Document passage:
Forthcoming events in this series


Tue, 26 Mar 2024
16:00
Quillen Room

Global Galois representations with prescribed local monodromy

Lambert A'Campo
(MPIM Bonn)
Abstract

The compatibility of local and global Langlands correspondences is a central problem in algebraic number theory. A possible approach to resolving it relies on the existence of global Galois representations with prescribed local monodromy.  I will provide a partial solution by relating the question to its topological analogue. Both the topological and arithmetic version can be solved using the same family of projective hypersurfaces, which was first studied by Dwork.

Thu, 07 Mar 2024
16:00
Lecture Room 4

Unitary Friedberg–Jacquet periods and anticyclotomic p-adic L-functions

Andrew Graham
(MPIM Bonn)
Abstract
I will describe the construction of a “square root” anticyclotomic p-adic L-function for symplectic type automorphic representations of the unitary group U(1, 2n-1). This can be seen as a higher dimensional generalisation of the work of Bertolini–Darmon–Prasanna, and one of the main ingredients is the p-adic iteration of Maass–Shimura operators in higher degrees of coherent cohomology. If time permits, I will describe the expected relation with Euler systems outside the region of interpolation.
Thu, 29 Feb 2024
16:00
Lecture Room 4

A new approach to modularity

Andrew Wiles
(University of Oxford)
Abstract

In the 1960's Langlands proposed a generalisation of Class Field Theory. I will review this and describe a new approach using the trace formua as well as some analytic arguments reminiscent of those used in the classical case. In more concrete terms the problem is to prove general modularity theorems, and I will explain the progress I have made on this problem.

Thu, 22 Feb 2024
16:00
Lecture Room 4

Tangent spaces of Schubert varieties

Rong Zhou
(University of Cambridge)

Information shown:
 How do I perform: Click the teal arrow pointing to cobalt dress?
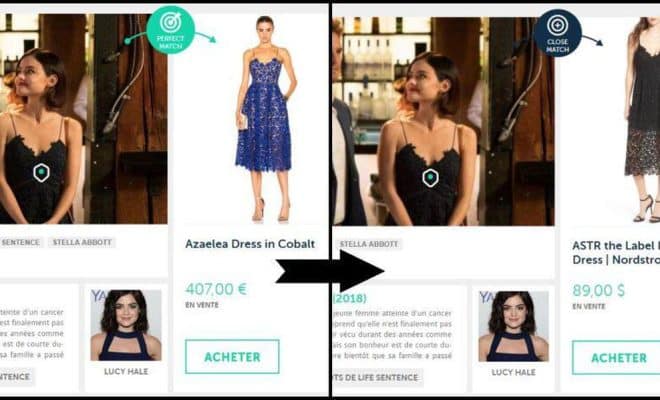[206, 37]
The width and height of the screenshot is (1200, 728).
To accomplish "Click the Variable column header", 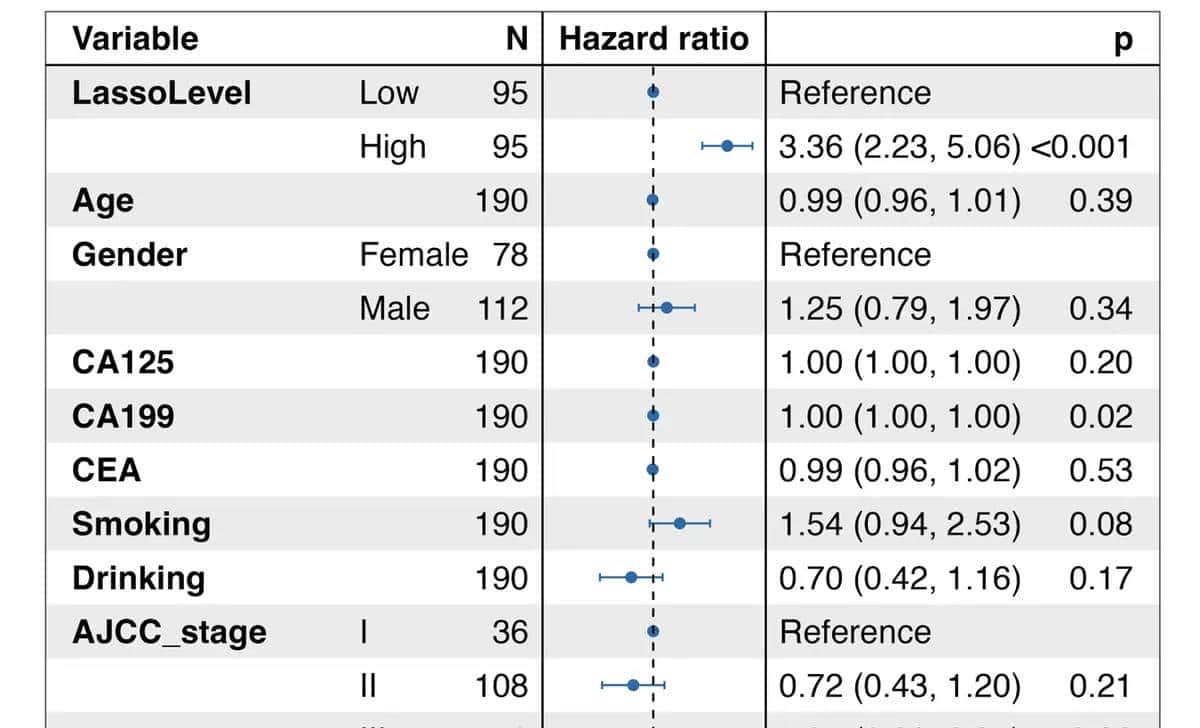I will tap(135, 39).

Aim of the task:
Return the part of the seminar listing that opens with the words containing "Andrew Graham" and closes with "region of interpolation.", copied without any change.

Written solution:
Andrew Graham
(MPIM Bonn)
Abstract
I will describe the construction of a “square root” anticyclotomic p-adic L-function for symplectic type automorphic representations of the unitary group U(1, 2n-1). This can be seen as a higher dimensional generalisation of the work of Bertolini–Darmon–Prasanna, and one of the main ingredients is the p-adic iteration of Maass–Shimura operators in higher degrees of coherent cohomology. If time permits, I will describe the expected relation with Euler systems outside the region of interpolation.